UNCTAD/PRESS/PR/2017/014
Genève, Suisse, (07 juin 2017)

D’après le World Investment Report 2017 (Rapport sur l’investissement dans le monde 2017) de la CNUCED, les flux d’investissement étranger direct (IED) à destination des pays développés ont augmenté de 5 %, dépassant ainsi la barre des 1 000 milliards de dollars des États Unis pour la première fois depuis 2007.

L’accroissement des flux à destination des États-Unis d’Amérique et du Royaume Uni a été contrebalancé par une baisse des flux à destination de la plupart des pays européens. Les flux vers les États-Unis, premier pays bénéficiaire, ont atteint un niveau record, du fait d’importantes opérations de fusion ou d’acquisition, tout particulièrement dans l’industrie pharmaceutique.

Malgré le vote en faveur du Brexit, les investissements étrangers directs au Royaume-Uni ont atteint un niveau sans précédent à 254 milliards de dollars des États Unis (une augmentation de 600 %), principalement en raison de l’achèvement de grands accords de fusion ou d’acquisition pour lesquels les discussions avaient débuté avant le référendum. Les flux d’IED vers d’autres pays européens privilégiés ont en revanche diminué fortement. Ainsi, les flux à destination de l’Irlande, premier pays bénéficiaire en Europe en 2015, ont chuté de 166 milliards de dollars des États-Unis, et les flux vers la Suisse, de 97 milliards de dollars. Cette diminution s’explique notamment par la réduction des prêts intragroupe, lesquels ont beaucoup fluctué ces dernières années.

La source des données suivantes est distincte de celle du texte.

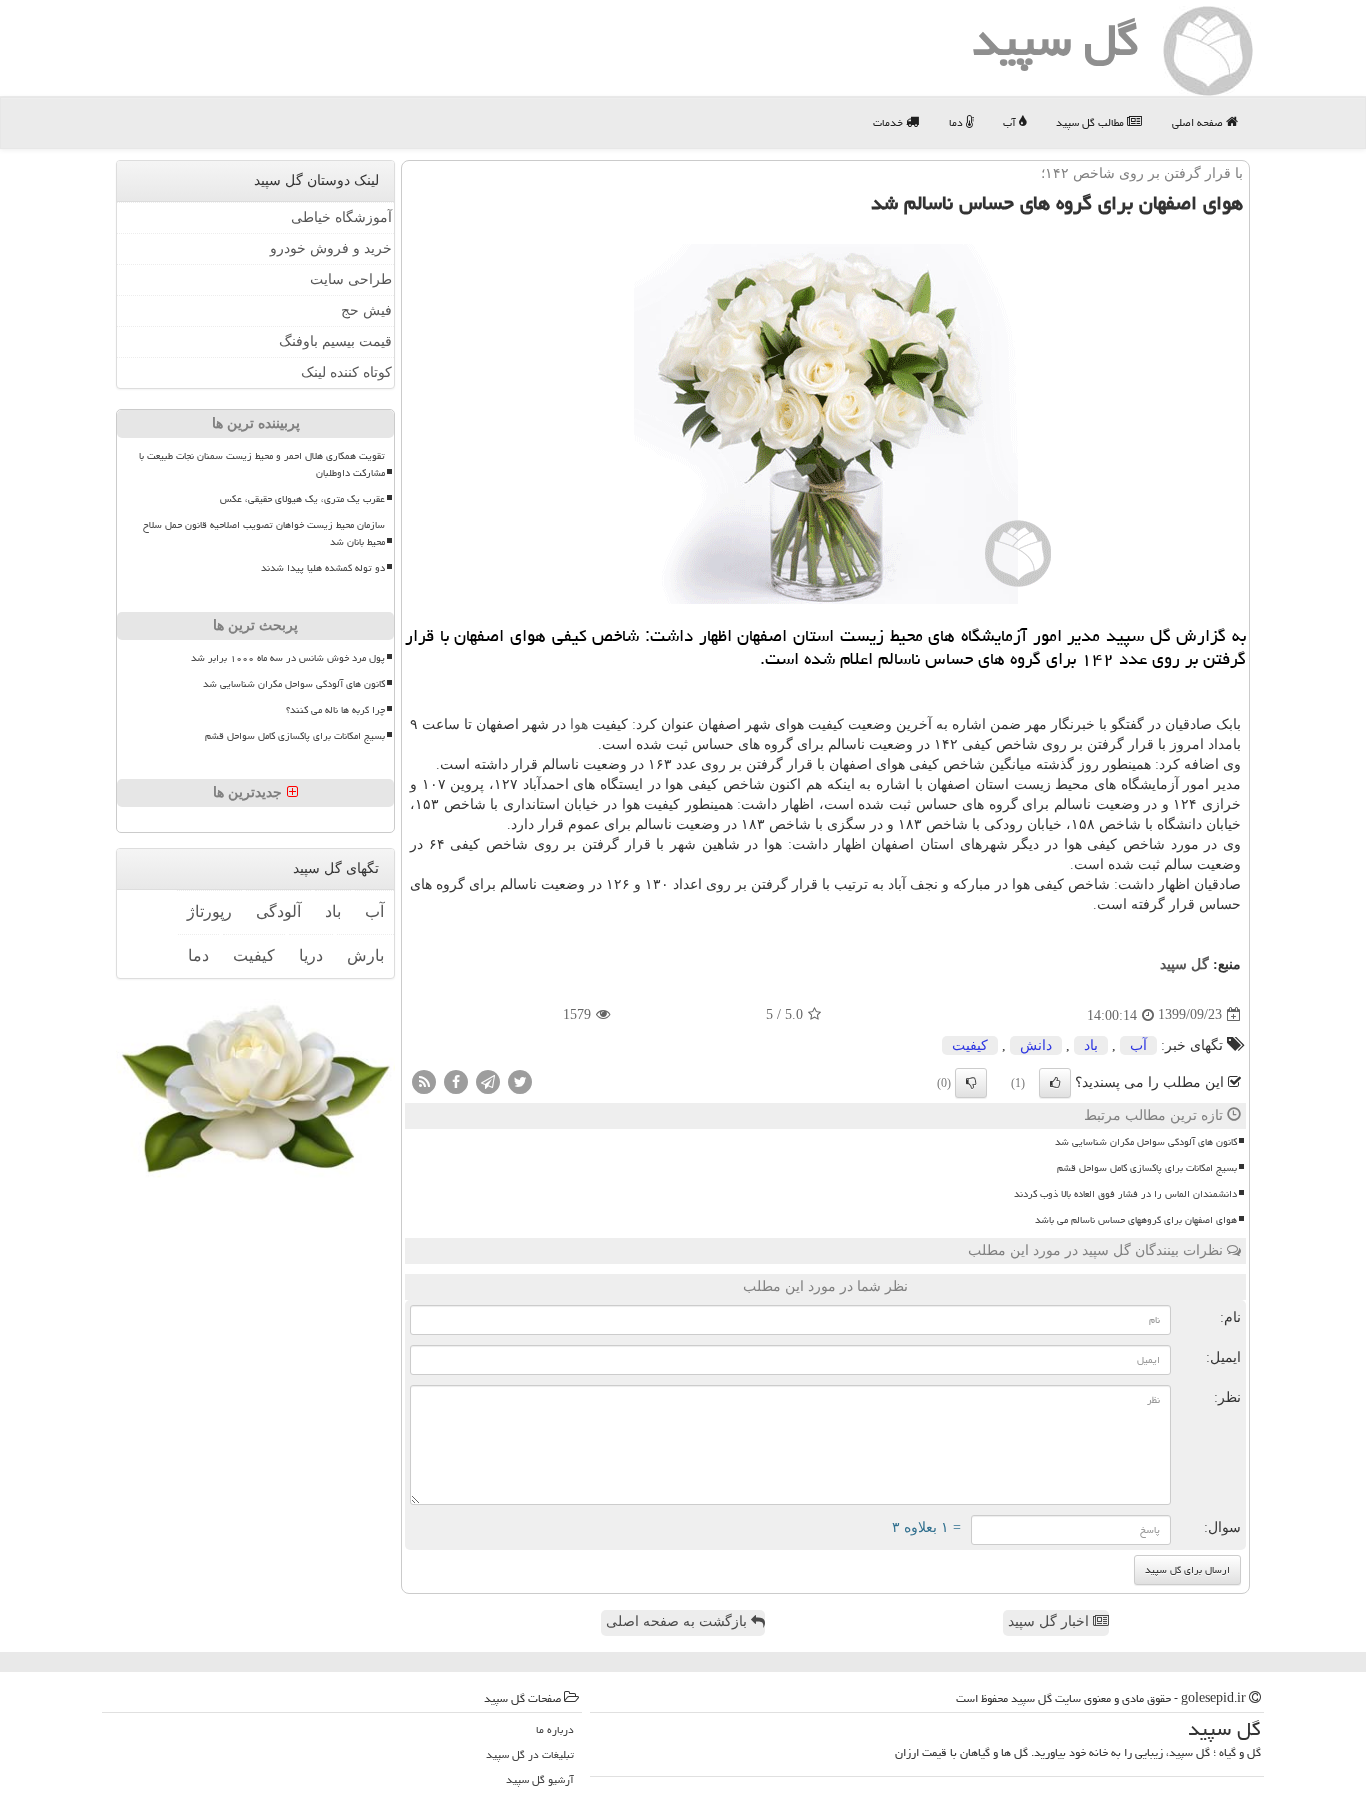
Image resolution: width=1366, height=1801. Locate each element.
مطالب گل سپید (1091, 122)
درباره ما (555, 1729)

Les IED en provenance des pays développés ont diminué de 11 % à 1 004 milliards de dollars parce que  les engagements pris par les principaux pays investisseurs ont été réduits à une part minime en comparaison de 2015. Les IED provenant de l’Irlande ont ainsi baissé de 122 milliards de dollars, ceux de la Suisse, de 73 milliards et ceux de l’Allemagne, de 59 milliards.

Parmi les pays qui ont accru leurs investissements à l’étranger, les Pays-Bas arrivent  en tête au niveau de l’Europe avec un montant record de 174 milliards de dollars. L'essentiel des IED des États-Unis, d’un montant de 299 milliards de dollars, proviennent du réinvestissement des bénéfices qui s'établit à hauteur de 280 milliards. Les multinationales japonaises ont développé leurs IED par l’intermédiaire de fusions ou d’acquisitions internationales, notamment en Europe.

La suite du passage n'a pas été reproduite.